Dalam keterangannya, Pramono menilai kebijakan tersebut merupakan langkah konkret, bukan formalitas simbolik. Ia bahkan mengaitkan pelaksanaan pelantikan pejabat pada hari Rabu dengan upaya memantau langsung kepatuhan ASN. Dengan begitu, momen kedinasan juga bisa menjadi instrumen pengawasan kebijakan secara praktis di lapangan.
Pada kesempatan yang sama, Pramono melantik 521 pejabat fungsional dari 15 jenis jabatan di 11 perangkat daerah. Dari jumlah itu, 473 orang merupakan personel Satpol PP. Ia menegaskan proses pengisian jabatan dilakukan dengan prinsip meritokrasi yang adil, transparan, dan akuntabel serta mengikuti mekanisme sesuai regulasi yang berlaku.
Meski agenda pelantikan cukup besar, fokus Pramono terhadap disiplin ASN tetap mengemuka. Ia kembali mengingatkan bahwa bila terdapat data dan bukti pelanggaran Ingub 6/2025, maka sanksi akan diterapkan.

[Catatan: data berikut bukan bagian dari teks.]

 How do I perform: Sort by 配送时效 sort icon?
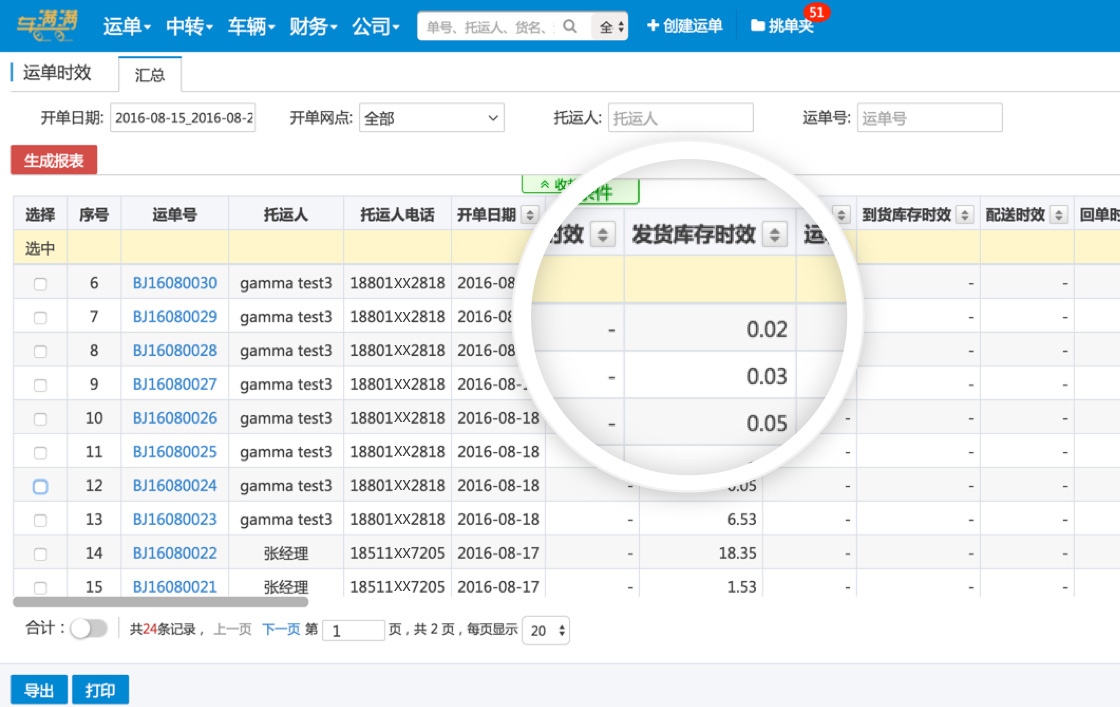coord(1058,214)
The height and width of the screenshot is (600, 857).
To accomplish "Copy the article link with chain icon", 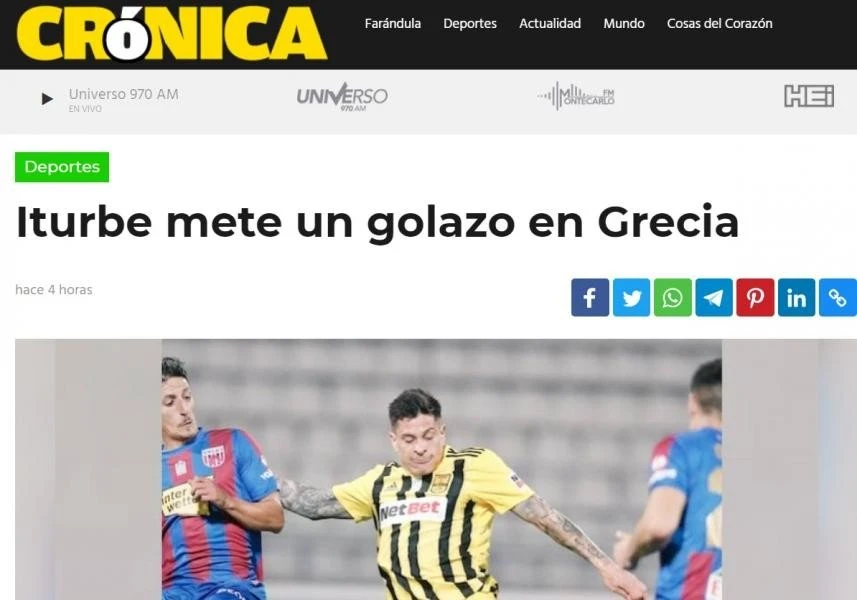I will (x=837, y=297).
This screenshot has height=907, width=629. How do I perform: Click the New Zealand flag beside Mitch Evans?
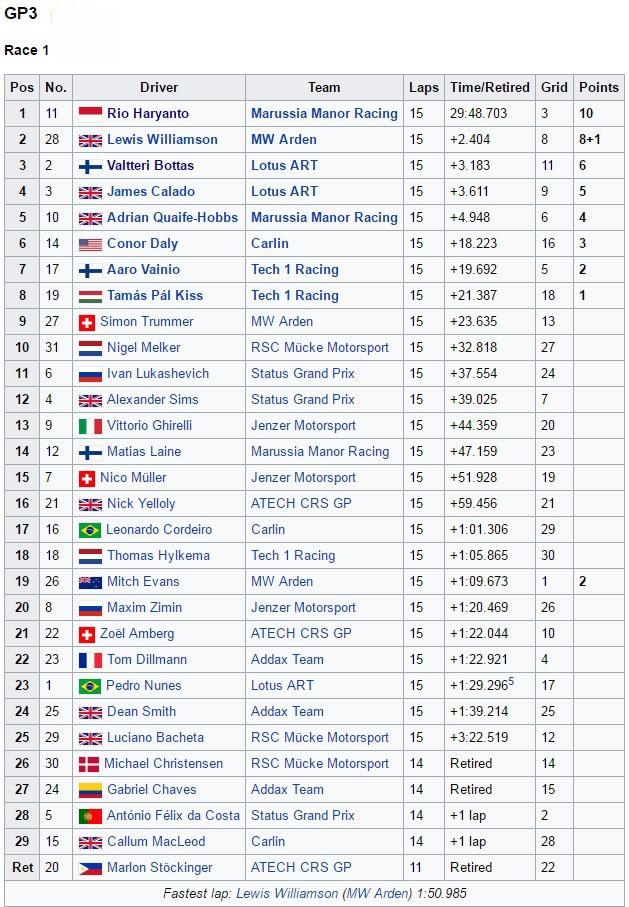(x=90, y=582)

Menurutnya, ketegasan diperlukan agar instruksi gubernur tidak berhenti sebagai dokumen administratif yang bagus di atas kertas, tetapi lemah dalam pelaksanaan.
Pramono juga menekankan ASN memiliki tanggung jawab moral untuk menjadi teladan. Penggunaan transportasi umum oleh aparatur diharapkan bukan hanya berdampak pada perubahan perilaku internal birokrasi, tetapi juga membantu mengurangi kemacetan serta memperkuat kepercayaan publik terhadap sistem transportasi massal yang terus dikembangkan Pemprov DKI Jakarta.
Dengan nada tegas namun terukur, Pramono memperlihatkan bahwa disiplin aparatur adalah bagian dari reformasi budaya kerja. Pesannya jelas: jika kebijakan ditetapkan untuk kebaikan kota, maka seluruh ASN wajib menjalankannya secara konsisten. Di Jakarta, hari Rabu bukan lagi sekadar pertengahan pekan, tetapi juga ujian kepatuhan birokrasi.